▶ **DIRECTIVE 1**
Answer these about the Plotly Express post below:
(a) Who took the photo that the banner image comes from, and on what site?
(b) What is Plotly Express built on top of?
(c) Where does the post say the Anki deck can be found?

▶ **DOCUMENT SECTION**
============================================================
6 minute read

Banner image taken from a photo by Lukas on Pexels.
This post is an aggregation of all the tips from Datacamp and Plotly’s online documentation. I personnally find Plotly really convenient for data analysis because you can obtain great visualizations in few seconds with little lines of code. Moreover these visualizations are interactive and can easily be integrated in web dashboards (who said Streamlit, Dash, Gradio or Taipy? :) )

You can find an Anki deck with the following snippets / plots each in a dedicated flashcard in order to memorize all this stuff here, in my Github repository

Introduction

What is plotly express?

  • a high-level data visualization package
  • it allows you to create interactive plots with very little code.
  • built on top of Plotly Graph Objects (go provides a lower-level interface for developing custom viz).

This cheat sheet covers all you need to know to get started with plotly in Python.
============================================================
▶ **DIRECTIVE 2**
Retype the entries starting at the line that contains "Task: Click the" and ending at the line that contains "The image size is (812, 362).", including both of those lines. Leave out the pictures.

▶ **EXERCISE MATERIALS**
============================================================
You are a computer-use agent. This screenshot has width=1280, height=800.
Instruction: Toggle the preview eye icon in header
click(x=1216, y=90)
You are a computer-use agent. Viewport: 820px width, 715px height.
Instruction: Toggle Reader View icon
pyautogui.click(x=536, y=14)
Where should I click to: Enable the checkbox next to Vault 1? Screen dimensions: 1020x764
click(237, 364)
============================================================
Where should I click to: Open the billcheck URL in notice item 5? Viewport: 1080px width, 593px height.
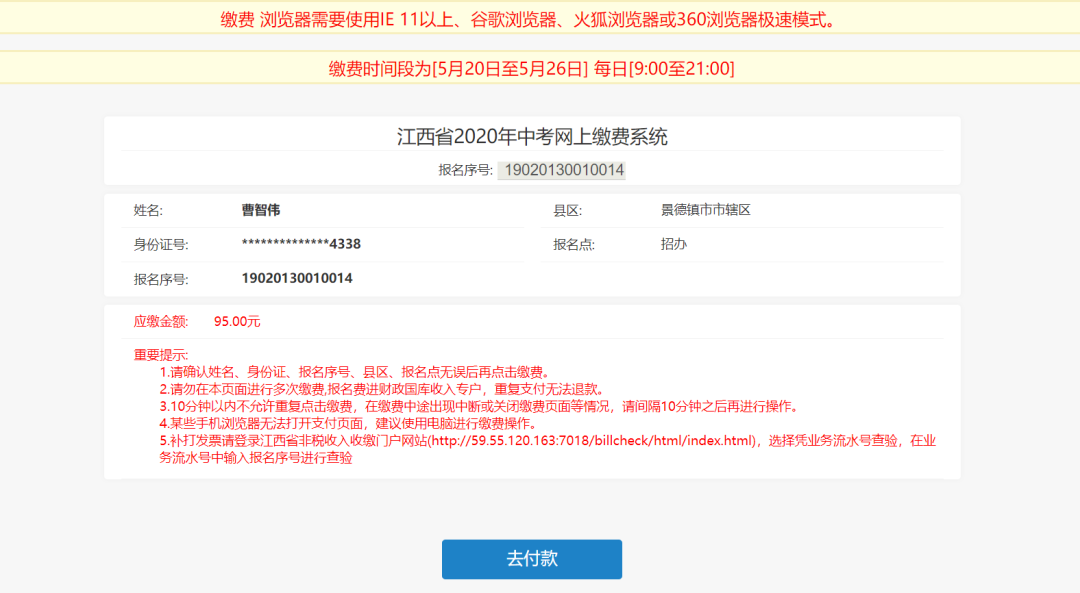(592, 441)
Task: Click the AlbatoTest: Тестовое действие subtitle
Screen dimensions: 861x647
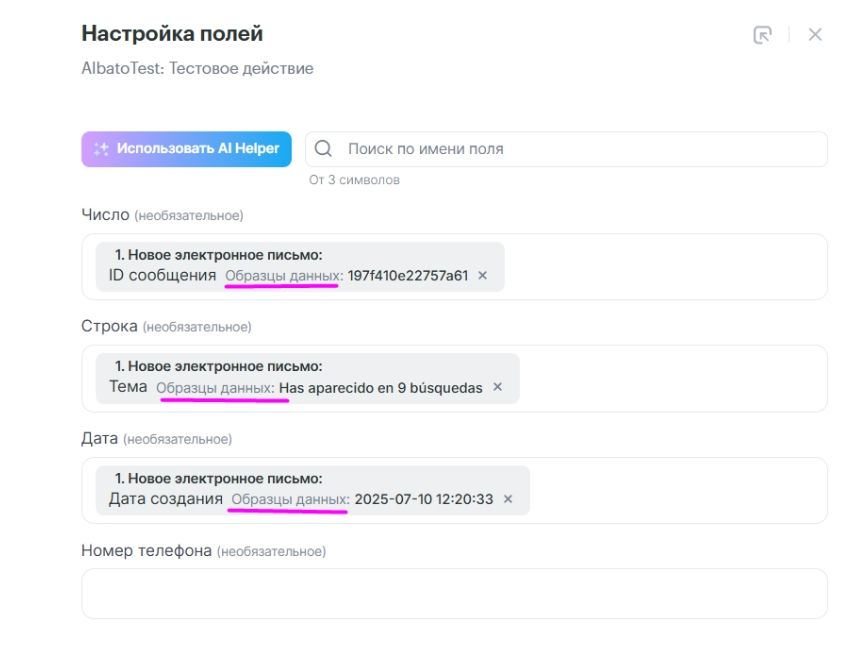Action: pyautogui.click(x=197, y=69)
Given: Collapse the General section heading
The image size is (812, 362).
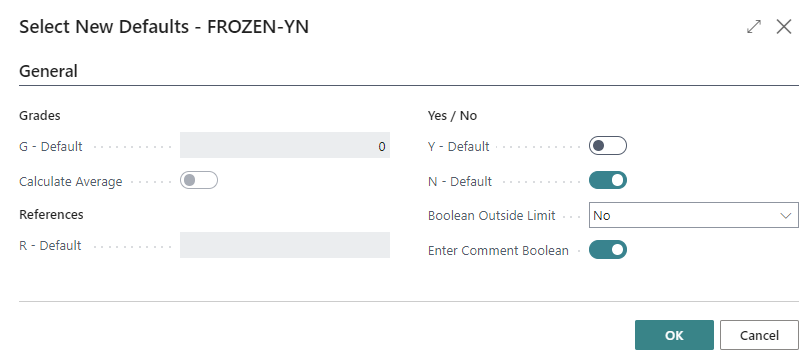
============================================================
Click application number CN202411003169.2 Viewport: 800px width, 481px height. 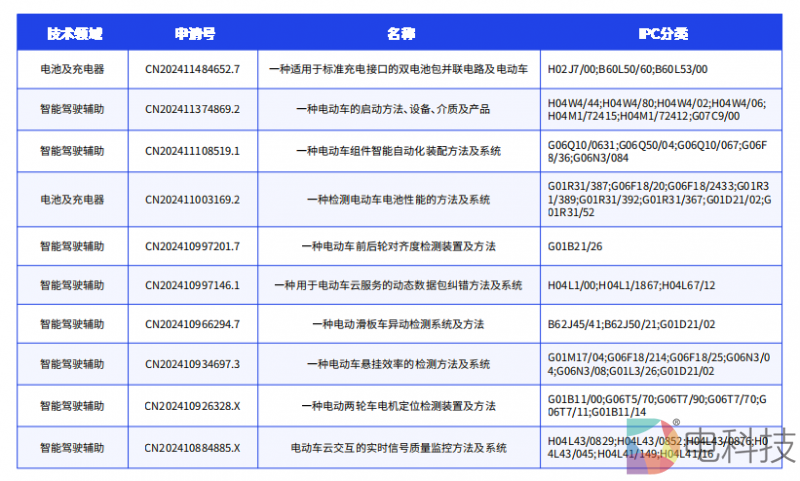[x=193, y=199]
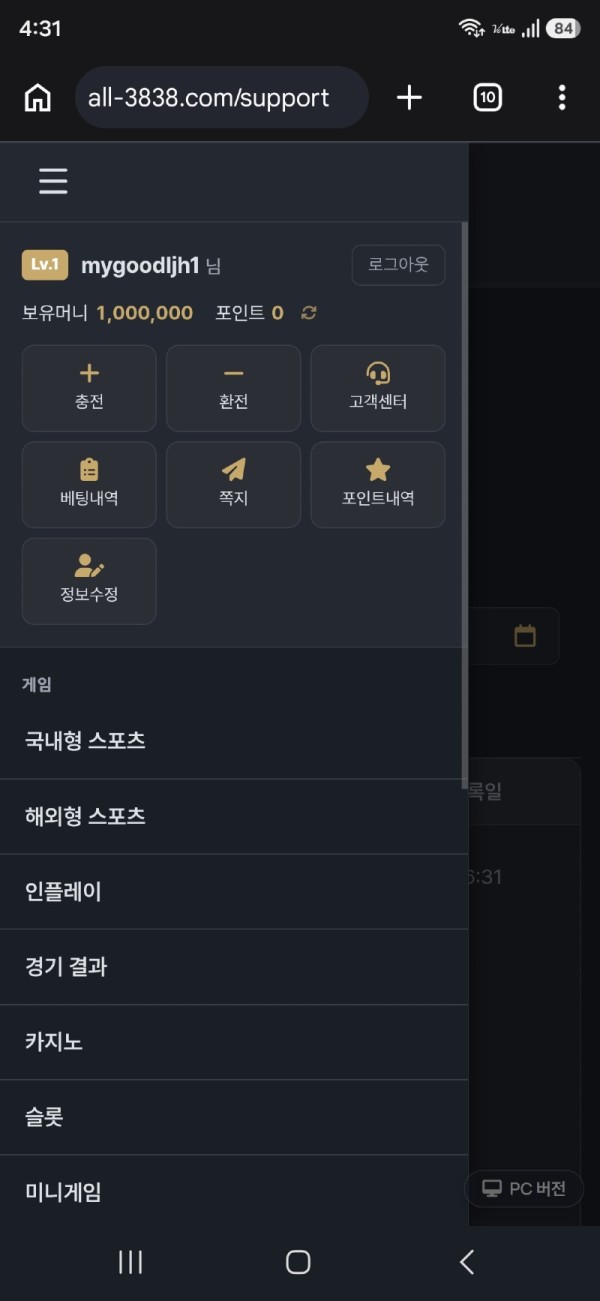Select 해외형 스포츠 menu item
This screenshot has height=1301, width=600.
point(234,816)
============================================================
▶ **WRITTEN ANSWER 1**
(a) Lukas, on Pexels.
(b) Plotly Graph Objects.
(c) In the writer's GitHub repository.

▶ **WRITTEN ANSWER 2**
Task: Click the AlbatoTest: Тестовое действие subtitle
Screen dimensions: 861x647
Action: pyautogui.click(x=197, y=69)
Given: Collapse the General section heading
The image size is (812, 362).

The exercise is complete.